§ **Screen grounding data**:
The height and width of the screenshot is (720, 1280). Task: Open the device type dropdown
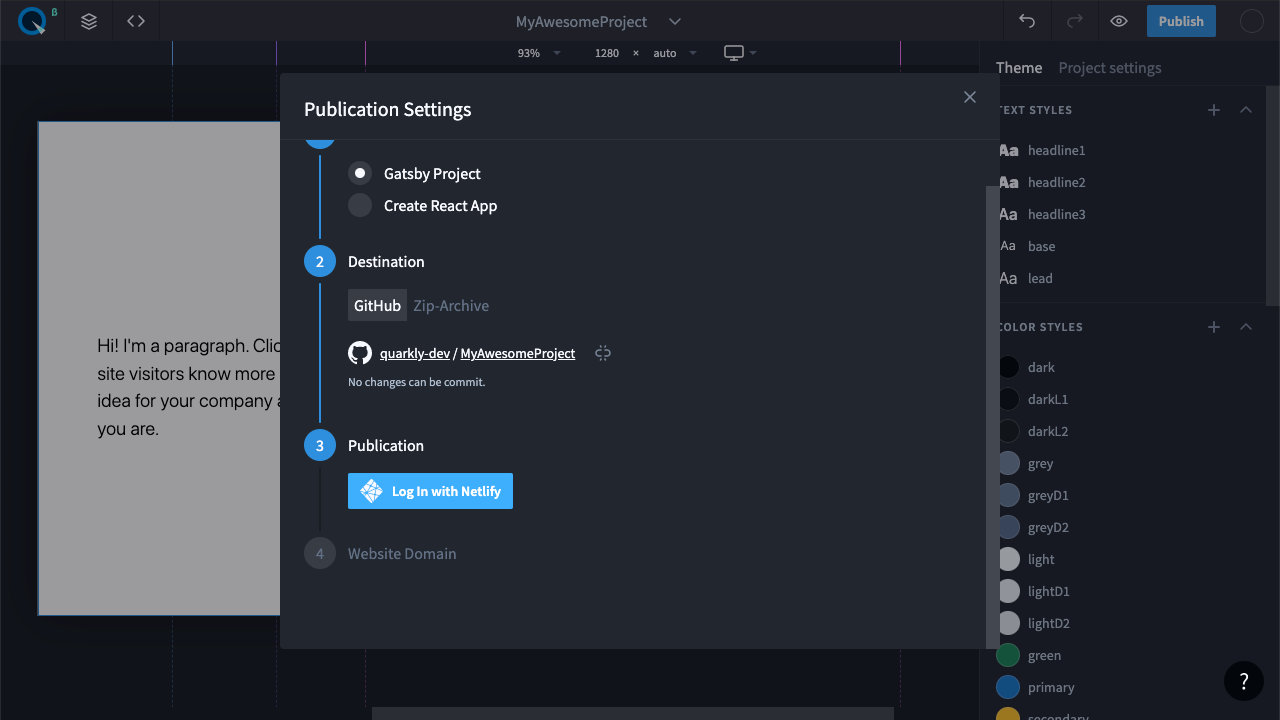(x=740, y=53)
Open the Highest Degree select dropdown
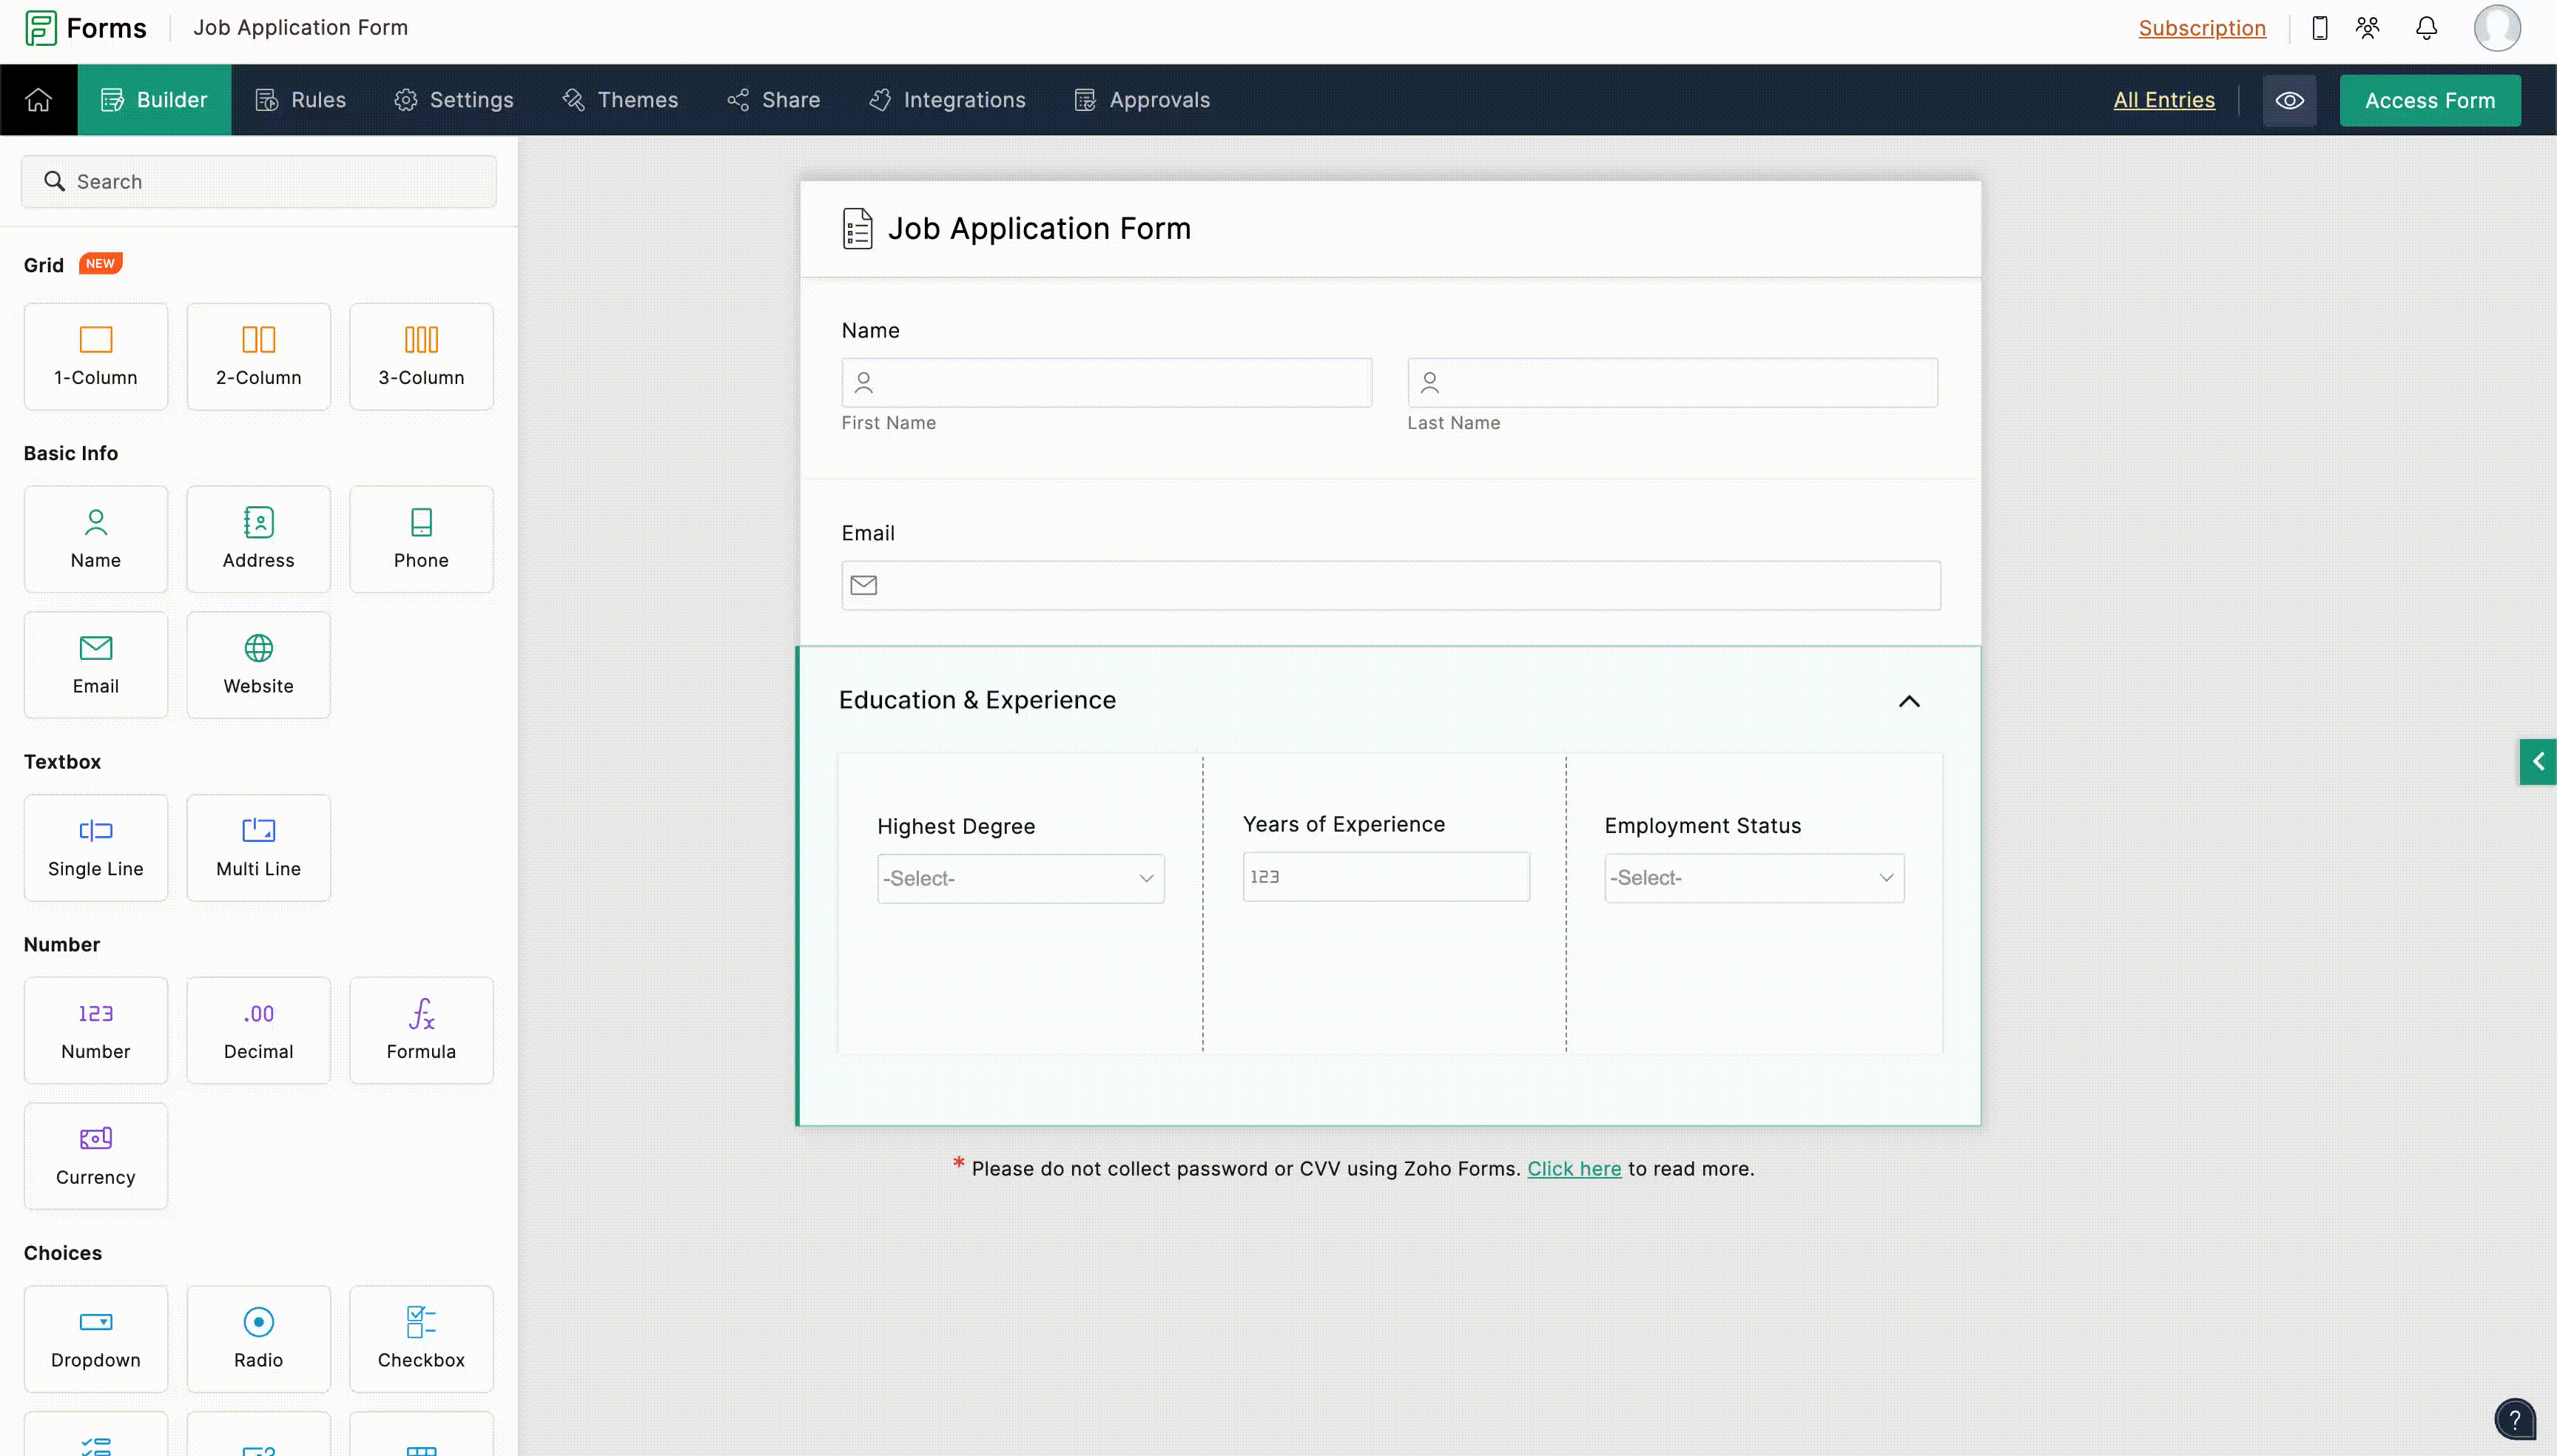Image resolution: width=2557 pixels, height=1456 pixels. (x=1020, y=878)
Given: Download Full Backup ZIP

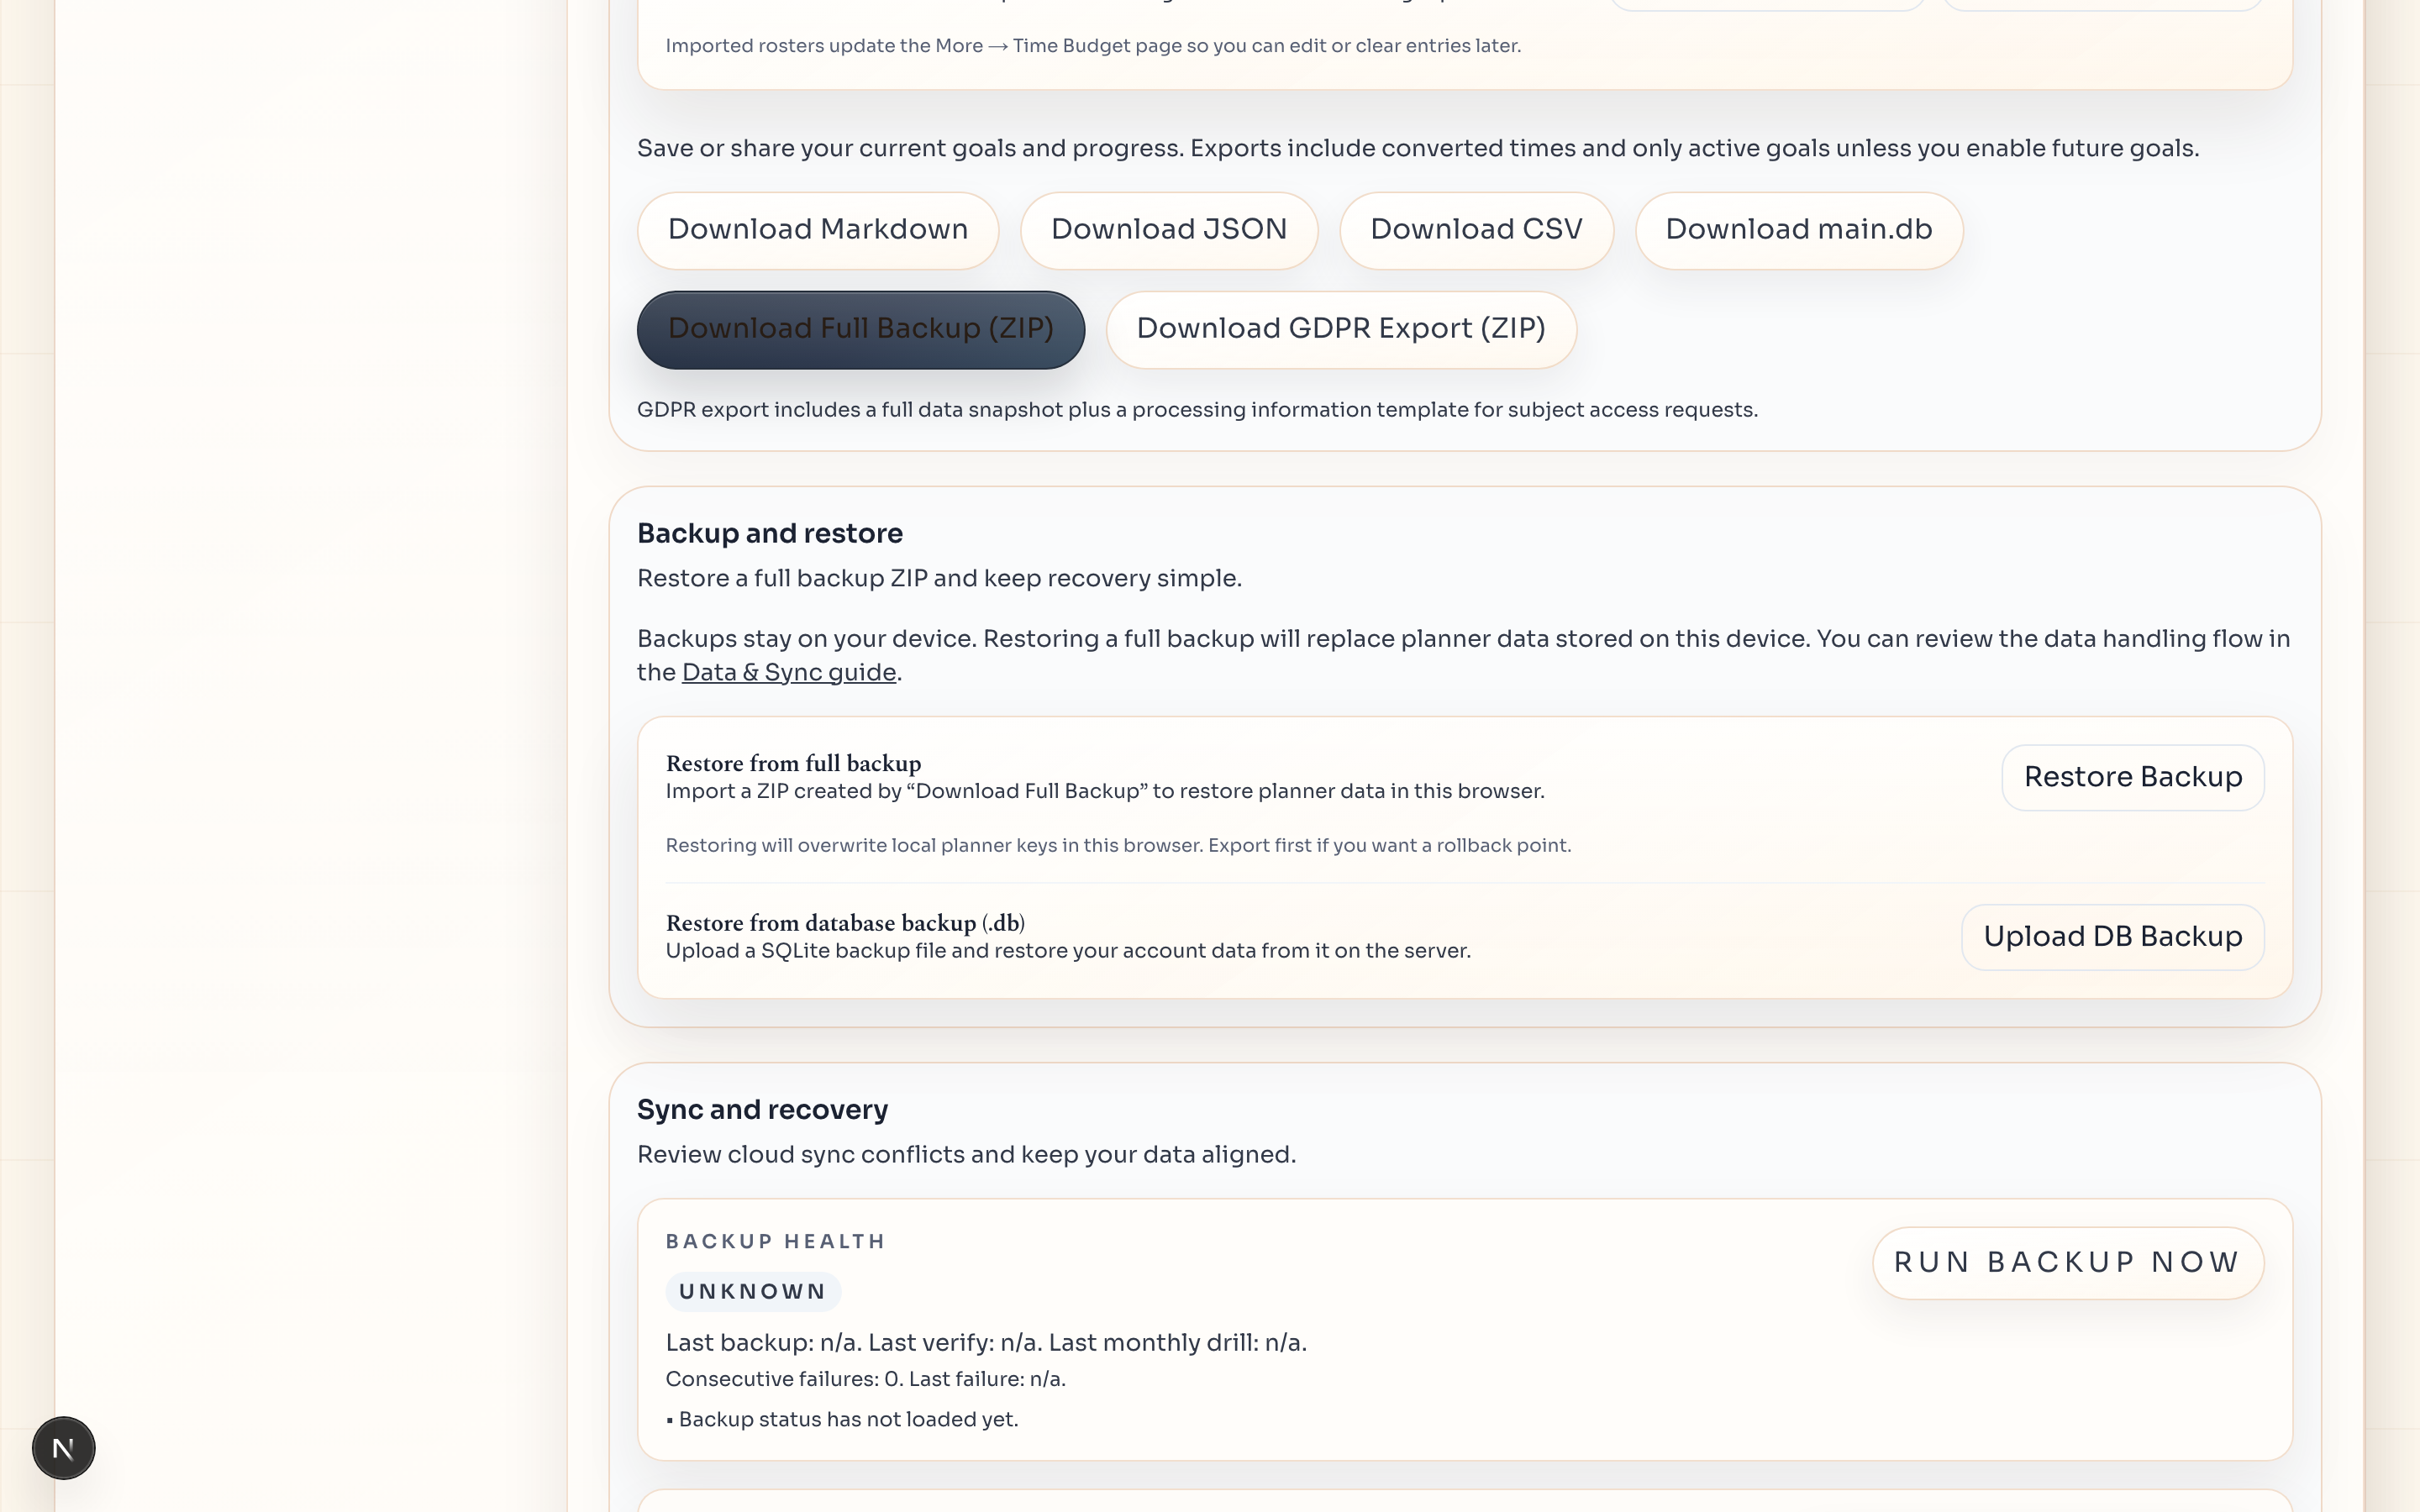Looking at the screenshot, I should coord(861,328).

§ **Written task**: Rewrite the data above, changing every "dropdown" to "list" and keeping everything else the same. Leave the pictures out.

§ **Full output**:
The height and width of the screenshot is (720, 1280). Task: Open the device type list
(x=740, y=53)
Open the Highest Degree select list
Image resolution: width=2557 pixels, height=1456 pixels. (x=1020, y=878)
Given: Download Full Backup ZIP

Looking at the screenshot, I should coord(861,328).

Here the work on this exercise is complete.